When that happens, the value doesn’t keep climbing. It does something stranger. It “overflows” — it wraps all the way back around to 0, like a car odometer rolling over. 255 plus 1, in an 8-bit byte, equals 0.

Pac-Man’s programmers, working in 1980 when memory was scarce and expensive, chose to store the game’s current level number in a single 8-bit byte. It was a sensible decision. No one in 1980 imagined a human being patient enough to play 256 consecutive levels of Pac-Man. Why waste precious memory preparing for a level no one would ever reach?

But some players did reach it. And when they did, that small, sensible decision turned into one of the most famous bugs in gaming history.

What actually happens at Level 256

Here’s the mechanism, in plain terms.

Pac-Man’s level counter starts at 0 internally, so Level 256 is stored as the number 255 — the maximum the byte can hold. At the start of each level, the game runs a routine that draws the little fruit icons in the bottom corner of the screen, the ones that show your progress. That routine takes the level number and adds 1 to it.

On Level 256, it adds 1 to 255. The byte overflows. The number becomes 0.

And the fruit-drawing routine has no idea what to do with 0. It was never written to handle that case.
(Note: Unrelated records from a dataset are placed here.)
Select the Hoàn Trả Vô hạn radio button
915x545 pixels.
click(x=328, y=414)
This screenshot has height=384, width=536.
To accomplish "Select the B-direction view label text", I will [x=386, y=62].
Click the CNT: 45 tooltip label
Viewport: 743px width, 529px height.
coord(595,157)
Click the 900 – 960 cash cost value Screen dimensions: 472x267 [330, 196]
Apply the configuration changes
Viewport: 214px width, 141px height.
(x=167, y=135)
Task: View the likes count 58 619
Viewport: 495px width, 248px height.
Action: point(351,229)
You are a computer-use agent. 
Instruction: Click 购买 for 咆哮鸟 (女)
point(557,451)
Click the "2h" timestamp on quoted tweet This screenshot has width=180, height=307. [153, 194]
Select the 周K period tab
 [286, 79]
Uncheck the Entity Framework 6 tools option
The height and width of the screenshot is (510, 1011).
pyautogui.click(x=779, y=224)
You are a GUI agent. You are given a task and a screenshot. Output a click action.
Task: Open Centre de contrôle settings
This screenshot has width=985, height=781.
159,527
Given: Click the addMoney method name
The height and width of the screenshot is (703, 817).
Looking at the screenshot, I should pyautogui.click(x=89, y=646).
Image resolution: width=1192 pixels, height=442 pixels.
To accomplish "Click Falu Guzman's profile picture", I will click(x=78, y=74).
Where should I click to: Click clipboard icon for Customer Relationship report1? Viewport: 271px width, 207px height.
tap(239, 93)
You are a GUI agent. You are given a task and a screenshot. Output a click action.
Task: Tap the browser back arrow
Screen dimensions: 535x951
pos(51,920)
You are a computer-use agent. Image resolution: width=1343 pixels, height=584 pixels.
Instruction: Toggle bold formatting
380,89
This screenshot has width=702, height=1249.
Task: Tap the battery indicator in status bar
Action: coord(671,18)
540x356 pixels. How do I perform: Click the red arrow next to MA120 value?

So instead of drawing a tidy row of fruit, it goes haywire — interpreting unrelated data as if it were instructions for what to draw, and flooding the right half of the screen with garbage. Scrambled tiles. Stray letters. Random-looking symbols. A digital mess.

The corruption isn’t just cosmetic. To finish any level of Pac-Man, the player must eat 244 dots. But the corrupted right side of the screen contains only 9 dots. Add the 122 dots still on the intact left side, and the absolute maximum a player can eat is 131 — nowhere near the 244 the game demands.

The level, quite literally, cannot be completed. The requirement to advance is mathematically unreachable. The player can run around the broken maze as long as they like, but they can never clear the board. Level 256 is a door with no key.

That is the end of Pac-Man. Not a finale. A dead end.

The game behind the glitch gets strange

There’s a peculiar bonus to the kill screen, for the curious.

Because the corruption scrambles not just the screen’s appearance but parts of the maze’s collision data — the invisible rules about where walls are — Level 256 behaves unlike any other level in the game. Pac-Man can sometimes slip around the edges of the screen in ways the normal maze never allows. Vertical wrap-arounds, impossible everywhere else in the game, become briefly possible. The kill screen isn’t just broken — it’s broken in genuinely interesting, exploreable ways.

The bug was eventually analysed in detail by a programmer named Don Hodges, who not only worked out exactly what was going wrong, line by line, but wrote a small patch that fixes it — proving that with a few corrected instructions, Pac-Man could, in principle, count past 255 and keep going.

Why a 45-year-old bug still matters

It would be easy to treat this as a piece of gaming trivia. It’s more than that. The Pac-Man kill screen is one of the cleanest illustrations ever produced of a principle that runs through all of computing.

Every piece of software ever written contains assumptions — quiet decisions about how big a number could get, how long a name might be, how many times something could happen. Most of those assumptions are invisible, and most of them are fine. Right up until reality walks past the edge of what the programmer imagined.

Pac-Man’s programmers assumed no one would reach Level 256. It was a completely reasonable assumption. It was also, eventually, wrong — and the moment it was proven wrong, the game fell apart in exactly the spot where the assumption had been quietly holding everything together.

The kill screen has shown up since in other games as a deliberate homage, and it’s referenced across gaming culture. But the original remains the purest version. One byte. One ceiling. One number — 255 — that a 1980 arcade machine could not count past.

Pac-Man doesn’t have an ending because nobody wrote one. They didn’t think they needed to. And so the closest thing the game has to a final screen is the sight of it quietly breaking — the point where one of the most famous games ever made simply runs out of the numbers it needs to keep going.